Records from a data source
+ + + + +

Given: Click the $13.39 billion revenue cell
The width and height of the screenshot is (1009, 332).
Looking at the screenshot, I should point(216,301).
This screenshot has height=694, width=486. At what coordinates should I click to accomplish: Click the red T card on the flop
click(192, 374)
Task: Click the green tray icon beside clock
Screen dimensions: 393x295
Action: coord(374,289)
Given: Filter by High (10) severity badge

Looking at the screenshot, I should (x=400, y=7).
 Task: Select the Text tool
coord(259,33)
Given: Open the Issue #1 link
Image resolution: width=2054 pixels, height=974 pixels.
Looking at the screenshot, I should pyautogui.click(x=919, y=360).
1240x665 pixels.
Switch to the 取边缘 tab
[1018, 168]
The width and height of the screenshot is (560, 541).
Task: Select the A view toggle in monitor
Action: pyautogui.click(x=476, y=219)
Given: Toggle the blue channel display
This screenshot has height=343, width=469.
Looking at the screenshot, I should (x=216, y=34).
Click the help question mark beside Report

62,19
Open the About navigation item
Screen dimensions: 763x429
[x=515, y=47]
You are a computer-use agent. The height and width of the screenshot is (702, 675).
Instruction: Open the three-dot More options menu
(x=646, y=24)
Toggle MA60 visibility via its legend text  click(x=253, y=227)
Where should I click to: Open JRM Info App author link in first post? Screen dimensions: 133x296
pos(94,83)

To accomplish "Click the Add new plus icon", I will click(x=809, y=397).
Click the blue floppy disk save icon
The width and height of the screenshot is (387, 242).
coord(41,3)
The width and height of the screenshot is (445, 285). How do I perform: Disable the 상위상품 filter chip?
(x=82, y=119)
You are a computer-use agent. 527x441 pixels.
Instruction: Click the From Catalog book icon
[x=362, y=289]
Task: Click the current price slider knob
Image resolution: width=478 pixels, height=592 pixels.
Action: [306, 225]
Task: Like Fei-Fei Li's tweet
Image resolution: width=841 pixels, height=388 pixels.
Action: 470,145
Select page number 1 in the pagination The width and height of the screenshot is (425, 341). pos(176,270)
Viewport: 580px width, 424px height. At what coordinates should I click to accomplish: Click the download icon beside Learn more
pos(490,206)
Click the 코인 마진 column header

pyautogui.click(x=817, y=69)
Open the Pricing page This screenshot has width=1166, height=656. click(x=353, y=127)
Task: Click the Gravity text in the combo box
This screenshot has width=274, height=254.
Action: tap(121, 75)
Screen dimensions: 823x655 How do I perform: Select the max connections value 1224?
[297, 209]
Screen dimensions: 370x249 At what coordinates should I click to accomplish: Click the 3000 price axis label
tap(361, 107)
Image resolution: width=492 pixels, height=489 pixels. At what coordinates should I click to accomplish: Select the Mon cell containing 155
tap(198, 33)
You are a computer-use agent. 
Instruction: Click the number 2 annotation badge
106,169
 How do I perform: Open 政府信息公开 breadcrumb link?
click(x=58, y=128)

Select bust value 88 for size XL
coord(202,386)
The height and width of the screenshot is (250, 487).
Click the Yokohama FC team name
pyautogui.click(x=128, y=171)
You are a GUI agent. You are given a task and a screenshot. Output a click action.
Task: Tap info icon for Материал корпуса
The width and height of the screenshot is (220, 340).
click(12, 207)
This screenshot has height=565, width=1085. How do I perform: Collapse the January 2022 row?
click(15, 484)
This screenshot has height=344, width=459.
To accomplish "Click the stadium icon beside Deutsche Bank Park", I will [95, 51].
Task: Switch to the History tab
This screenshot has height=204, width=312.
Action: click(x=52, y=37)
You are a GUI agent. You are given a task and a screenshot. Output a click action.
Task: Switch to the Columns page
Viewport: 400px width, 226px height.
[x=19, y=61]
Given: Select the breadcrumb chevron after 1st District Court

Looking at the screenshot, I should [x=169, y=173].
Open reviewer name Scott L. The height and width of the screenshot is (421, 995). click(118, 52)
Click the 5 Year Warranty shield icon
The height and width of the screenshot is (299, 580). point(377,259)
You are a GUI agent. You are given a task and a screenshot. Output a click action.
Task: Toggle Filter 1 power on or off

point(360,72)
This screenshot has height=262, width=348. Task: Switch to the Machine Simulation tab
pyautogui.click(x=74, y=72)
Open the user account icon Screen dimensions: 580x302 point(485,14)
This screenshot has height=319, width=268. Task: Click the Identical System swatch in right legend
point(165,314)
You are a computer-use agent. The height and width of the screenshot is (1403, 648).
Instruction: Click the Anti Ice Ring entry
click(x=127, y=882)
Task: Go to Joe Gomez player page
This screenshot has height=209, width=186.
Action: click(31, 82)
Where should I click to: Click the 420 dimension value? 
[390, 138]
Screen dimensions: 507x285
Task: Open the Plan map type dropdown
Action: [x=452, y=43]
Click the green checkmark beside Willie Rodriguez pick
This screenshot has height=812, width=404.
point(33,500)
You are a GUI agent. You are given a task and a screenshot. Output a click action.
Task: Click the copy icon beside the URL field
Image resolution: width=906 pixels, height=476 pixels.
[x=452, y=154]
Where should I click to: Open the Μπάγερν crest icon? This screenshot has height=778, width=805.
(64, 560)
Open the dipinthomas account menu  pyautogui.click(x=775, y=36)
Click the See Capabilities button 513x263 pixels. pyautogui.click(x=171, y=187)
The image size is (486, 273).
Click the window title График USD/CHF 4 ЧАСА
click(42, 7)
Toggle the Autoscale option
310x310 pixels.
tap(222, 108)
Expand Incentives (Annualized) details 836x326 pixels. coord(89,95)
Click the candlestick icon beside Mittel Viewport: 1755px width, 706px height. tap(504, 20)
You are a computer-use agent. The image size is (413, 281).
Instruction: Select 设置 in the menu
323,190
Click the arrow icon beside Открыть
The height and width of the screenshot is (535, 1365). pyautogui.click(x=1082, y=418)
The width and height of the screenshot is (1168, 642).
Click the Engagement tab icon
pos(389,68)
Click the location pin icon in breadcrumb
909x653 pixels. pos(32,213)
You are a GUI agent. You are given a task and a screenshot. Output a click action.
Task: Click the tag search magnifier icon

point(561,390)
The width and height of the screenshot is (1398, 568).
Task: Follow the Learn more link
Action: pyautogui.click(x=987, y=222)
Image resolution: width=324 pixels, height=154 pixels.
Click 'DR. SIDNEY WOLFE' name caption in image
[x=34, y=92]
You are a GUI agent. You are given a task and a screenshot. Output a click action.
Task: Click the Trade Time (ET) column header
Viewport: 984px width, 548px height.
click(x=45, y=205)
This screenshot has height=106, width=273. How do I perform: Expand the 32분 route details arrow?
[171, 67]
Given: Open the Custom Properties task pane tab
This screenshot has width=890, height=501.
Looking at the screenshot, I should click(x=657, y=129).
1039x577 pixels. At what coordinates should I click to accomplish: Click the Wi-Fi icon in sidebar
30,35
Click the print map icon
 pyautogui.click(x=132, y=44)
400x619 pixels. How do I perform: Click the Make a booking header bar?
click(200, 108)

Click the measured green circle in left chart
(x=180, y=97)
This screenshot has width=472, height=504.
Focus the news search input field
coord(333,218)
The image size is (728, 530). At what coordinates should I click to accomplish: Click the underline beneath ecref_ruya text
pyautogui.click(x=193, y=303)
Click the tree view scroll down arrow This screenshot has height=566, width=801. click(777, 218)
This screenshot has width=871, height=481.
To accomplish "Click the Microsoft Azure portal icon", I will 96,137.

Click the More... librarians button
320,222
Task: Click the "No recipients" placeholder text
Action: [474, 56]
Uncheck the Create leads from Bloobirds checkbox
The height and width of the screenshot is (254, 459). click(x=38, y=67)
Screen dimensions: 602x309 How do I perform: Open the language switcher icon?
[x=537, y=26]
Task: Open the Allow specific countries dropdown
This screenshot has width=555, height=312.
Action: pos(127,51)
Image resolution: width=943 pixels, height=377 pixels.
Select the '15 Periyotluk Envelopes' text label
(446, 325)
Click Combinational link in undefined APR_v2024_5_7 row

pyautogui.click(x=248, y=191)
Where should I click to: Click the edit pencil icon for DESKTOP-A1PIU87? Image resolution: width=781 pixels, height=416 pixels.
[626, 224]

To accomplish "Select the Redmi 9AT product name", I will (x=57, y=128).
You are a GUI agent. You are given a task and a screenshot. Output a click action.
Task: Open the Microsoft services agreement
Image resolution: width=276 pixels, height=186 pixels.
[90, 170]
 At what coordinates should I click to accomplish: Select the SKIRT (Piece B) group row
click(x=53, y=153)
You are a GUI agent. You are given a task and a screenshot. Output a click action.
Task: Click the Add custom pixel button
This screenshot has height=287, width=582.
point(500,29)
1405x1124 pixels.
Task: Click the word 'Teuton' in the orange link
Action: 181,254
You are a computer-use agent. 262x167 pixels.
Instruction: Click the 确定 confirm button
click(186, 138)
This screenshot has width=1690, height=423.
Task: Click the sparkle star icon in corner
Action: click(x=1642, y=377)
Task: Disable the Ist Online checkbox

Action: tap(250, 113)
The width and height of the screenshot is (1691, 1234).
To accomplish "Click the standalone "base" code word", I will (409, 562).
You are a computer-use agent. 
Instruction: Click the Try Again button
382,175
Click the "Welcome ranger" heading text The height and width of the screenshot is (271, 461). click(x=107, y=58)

+ + + + +

# What this task involves
Please copy the lines in the records above between the one holding "Image resolution: width=324" and the one holding "Given: Open the Custom", inclusive, exactly and with no other line.

# Exercise output
Image resolution: width=324 pixels, height=154 pixels.
Click 'DR. SIDNEY WOLFE' name caption in image
[x=34, y=92]
You are a GUI agent. You are given a task and a screenshot. Output a click action.
Task: Click the Trade Time (ET) column header
Viewport: 984px width, 548px height.
click(x=45, y=205)
This screenshot has height=106, width=273. How do I perform: Expand the 32분 route details arrow?
[171, 67]
Given: Open the Custom Properties task pane tab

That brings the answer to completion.